▸ **PROBLEM TO SOLVE**: Send every record back word for word.
-- -- --
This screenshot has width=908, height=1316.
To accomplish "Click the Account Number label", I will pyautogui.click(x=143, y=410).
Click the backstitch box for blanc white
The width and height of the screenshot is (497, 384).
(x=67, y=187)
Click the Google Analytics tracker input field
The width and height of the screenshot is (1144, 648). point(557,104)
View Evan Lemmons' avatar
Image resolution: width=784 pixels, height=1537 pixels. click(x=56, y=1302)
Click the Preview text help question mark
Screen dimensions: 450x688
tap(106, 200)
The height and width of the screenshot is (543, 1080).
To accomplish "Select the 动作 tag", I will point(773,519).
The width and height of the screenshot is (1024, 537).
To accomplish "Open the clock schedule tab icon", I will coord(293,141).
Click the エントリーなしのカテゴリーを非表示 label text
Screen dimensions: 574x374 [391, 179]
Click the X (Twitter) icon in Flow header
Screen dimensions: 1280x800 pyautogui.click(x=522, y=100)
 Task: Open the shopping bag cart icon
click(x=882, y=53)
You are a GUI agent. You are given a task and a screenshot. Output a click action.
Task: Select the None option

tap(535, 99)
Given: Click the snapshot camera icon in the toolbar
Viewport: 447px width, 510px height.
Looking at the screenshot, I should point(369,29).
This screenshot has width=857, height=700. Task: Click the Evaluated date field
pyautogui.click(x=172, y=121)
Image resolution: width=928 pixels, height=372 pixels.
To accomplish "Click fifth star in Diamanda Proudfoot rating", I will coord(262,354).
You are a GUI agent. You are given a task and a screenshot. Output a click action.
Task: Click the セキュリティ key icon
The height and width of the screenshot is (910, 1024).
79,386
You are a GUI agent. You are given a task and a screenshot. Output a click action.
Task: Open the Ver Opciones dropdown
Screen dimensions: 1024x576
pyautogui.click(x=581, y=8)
-- -- --
▸ **RESPONSE BOX**:
This screenshot has width=908, height=1316.
To accomplish "Click the Account Number label", I will pyautogui.click(x=143, y=410).
Click the backstitch box for blanc white
The width and height of the screenshot is (497, 384).
(x=67, y=187)
Click the Google Analytics tracker input field
The width and height of the screenshot is (1144, 648). point(557,104)
View Evan Lemmons' avatar
Image resolution: width=784 pixels, height=1537 pixels. click(x=56, y=1302)
Click the Preview text help question mark
Screen dimensions: 450x688
tap(106, 200)
The height and width of the screenshot is (543, 1080).
To accomplish "Select the 动作 tag", I will point(773,519).
The width and height of the screenshot is (1024, 537).
To accomplish "Open the clock schedule tab icon", I will coord(293,141).
Click the エントリーなしのカテゴリーを非表示 label text
Screen dimensions: 574x374 [391, 179]
Click the X (Twitter) icon in Flow header
Screen dimensions: 1280x800 pyautogui.click(x=522, y=100)
 Task: Open the shopping bag cart icon
click(x=882, y=53)
You are a GUI agent. You are given a task and a screenshot. Output a click action.
Task: Select the None option

tap(535, 99)
Given: Click the snapshot camera icon in the toolbar
Viewport: 447px width, 510px height.
Looking at the screenshot, I should point(369,29).
This screenshot has width=857, height=700. Task: Click the Evaluated date field
pyautogui.click(x=172, y=121)
Image resolution: width=928 pixels, height=372 pixels.
To accomplish "Click fifth star in Diamanda Proudfoot rating", I will coord(262,354).
You are a GUI agent. You are given a task and a screenshot. Output a click action.
Task: Click the セキュリティ key icon
The height and width of the screenshot is (910, 1024).
79,386
You are a GUI agent. You are given a task and a screenshot. Output a click action.
Task: Open the Ver Opciones dropdown
Screen dimensions: 1024x576
pyautogui.click(x=581, y=8)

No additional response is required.